How do you feel? Mentally, physically, emotionally, spiritually.
What big events have occurred? Love, loss, celebrations, defamations; social, political, personal, economical, environmental…
Mentally, I feel good. Physically, my shoulders hurt and my feet are wet. Emotionally, I’m rather undecided at the moment– my head says ‘follow these steps and call it done’ my heart says ‘Yeah, I get that, but… Are you sure??? Are you sure, Sam???’ Spiritually, I feel safe and grounded in my beliefs.
I’ll come back to the ‘events’ piece. It can basically be summed up, for now in two words: a lot.
Have you ever noticed that some interviews are fabulous, and others are just so terrible that you stop listening after the first 90 seconds?
Sometimes, it’s the interviewer, sometimes it’s the interviewee. If they were both awful, I don’t think there would be an interview to broadcast… Timing, clarity, communication, style, adaptability and the types of questions, and answers, and their phrasing and progression all play an important part in pulling together a solid interview, one that’s enjoyed by all parties. Not just anyone can make it happen.
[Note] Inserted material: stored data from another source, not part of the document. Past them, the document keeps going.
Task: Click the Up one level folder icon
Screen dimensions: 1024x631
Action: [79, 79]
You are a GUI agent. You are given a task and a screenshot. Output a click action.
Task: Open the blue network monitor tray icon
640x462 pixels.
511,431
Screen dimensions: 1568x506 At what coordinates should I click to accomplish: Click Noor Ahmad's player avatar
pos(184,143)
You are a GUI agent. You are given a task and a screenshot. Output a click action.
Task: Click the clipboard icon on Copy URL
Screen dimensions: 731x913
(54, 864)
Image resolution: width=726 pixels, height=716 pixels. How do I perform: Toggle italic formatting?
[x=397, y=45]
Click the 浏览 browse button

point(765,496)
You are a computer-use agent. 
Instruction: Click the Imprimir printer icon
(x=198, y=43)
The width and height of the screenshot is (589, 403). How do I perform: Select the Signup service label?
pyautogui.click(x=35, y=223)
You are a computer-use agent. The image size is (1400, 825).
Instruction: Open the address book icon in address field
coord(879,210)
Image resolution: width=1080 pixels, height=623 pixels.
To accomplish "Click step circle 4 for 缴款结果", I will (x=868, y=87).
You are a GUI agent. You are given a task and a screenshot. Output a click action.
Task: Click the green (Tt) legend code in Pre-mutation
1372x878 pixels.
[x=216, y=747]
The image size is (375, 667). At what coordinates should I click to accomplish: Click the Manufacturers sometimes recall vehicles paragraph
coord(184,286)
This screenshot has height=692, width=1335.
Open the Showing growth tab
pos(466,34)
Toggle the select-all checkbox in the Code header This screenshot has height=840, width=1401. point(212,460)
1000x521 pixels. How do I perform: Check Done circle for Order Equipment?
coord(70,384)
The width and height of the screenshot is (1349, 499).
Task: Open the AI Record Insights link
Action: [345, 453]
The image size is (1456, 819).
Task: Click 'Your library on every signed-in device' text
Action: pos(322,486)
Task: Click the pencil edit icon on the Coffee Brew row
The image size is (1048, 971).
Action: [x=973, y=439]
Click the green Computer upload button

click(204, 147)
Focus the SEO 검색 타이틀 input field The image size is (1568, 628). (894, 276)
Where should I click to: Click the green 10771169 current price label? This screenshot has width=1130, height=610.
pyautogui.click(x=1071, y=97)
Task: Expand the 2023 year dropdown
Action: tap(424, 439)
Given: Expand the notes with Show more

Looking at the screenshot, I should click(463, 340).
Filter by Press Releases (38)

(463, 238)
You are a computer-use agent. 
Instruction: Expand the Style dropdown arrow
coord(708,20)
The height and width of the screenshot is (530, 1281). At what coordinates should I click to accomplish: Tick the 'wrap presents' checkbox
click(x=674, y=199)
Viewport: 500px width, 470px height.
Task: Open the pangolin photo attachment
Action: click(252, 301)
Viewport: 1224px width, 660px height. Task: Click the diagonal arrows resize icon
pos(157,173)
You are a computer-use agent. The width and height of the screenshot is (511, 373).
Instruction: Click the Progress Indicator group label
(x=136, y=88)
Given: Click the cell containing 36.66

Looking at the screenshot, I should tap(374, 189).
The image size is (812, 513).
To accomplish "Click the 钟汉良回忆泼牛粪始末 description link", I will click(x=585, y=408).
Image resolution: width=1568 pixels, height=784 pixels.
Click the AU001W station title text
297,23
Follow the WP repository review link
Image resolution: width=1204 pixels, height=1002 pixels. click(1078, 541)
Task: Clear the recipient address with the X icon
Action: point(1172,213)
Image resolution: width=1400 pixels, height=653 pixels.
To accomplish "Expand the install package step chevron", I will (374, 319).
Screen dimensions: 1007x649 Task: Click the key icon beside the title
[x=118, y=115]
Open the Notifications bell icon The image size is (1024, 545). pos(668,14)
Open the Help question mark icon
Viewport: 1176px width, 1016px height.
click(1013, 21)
I have many things I am passionate about, knowledge I would be happy to share, thoughts I would love to express. Sometimes you don’t know you have an answer until the question has been asked– that has been my experience lately. Like, wait… you want an answer to that? Really? Because I have it! Here! Nobody has asked me that before, much less actually desired an answer and been prepared to listen to it.
The past four weeks have helped me to heal and be seen and understood in small, but very important ways. To heal that hole in my chest and remove the incessant snark in my head arguing everything I value is dirt, and draining my power of self-posession, despite evidence to the contrary. And to be seen and understood. Two very powerful things.
Validation can come from friends, family –and sometimes you need that, after being overwhelmed by outside influences. And on the other hand, sometimes an informed outsider with a fresh pair of eyes and some valuable life experience can allow you to look at the situation, and validate your experience of it in a way those closest to you couldn’t possibly do. Thank you, B 🙂
Having spent the last little while being expertly interviewed, after a fashion and then interviewing myself, these are the compelling truths I have rediscovered:
- I have power
- I have value
- I have been hurt
- It’s ok to cry
- I am compassionate, strong and a fighter
- I am intelligent, and courageous in the face of fear and opposition
- Words have power — and sometimes, when words fail, “That really sucks!” sums it up beautifully
- I am worth getting to know
Here’s to a future filled with beautiful things,
**Good friends, good food, great art, fresh air and clean, happy beings!
Composed while imagining dinner, looking back on the day, listening to Israel Kamakawiwoʻole, Joni Mitchel, Johnny Cash and others, hoping my dog is loved and my family is happy and warm.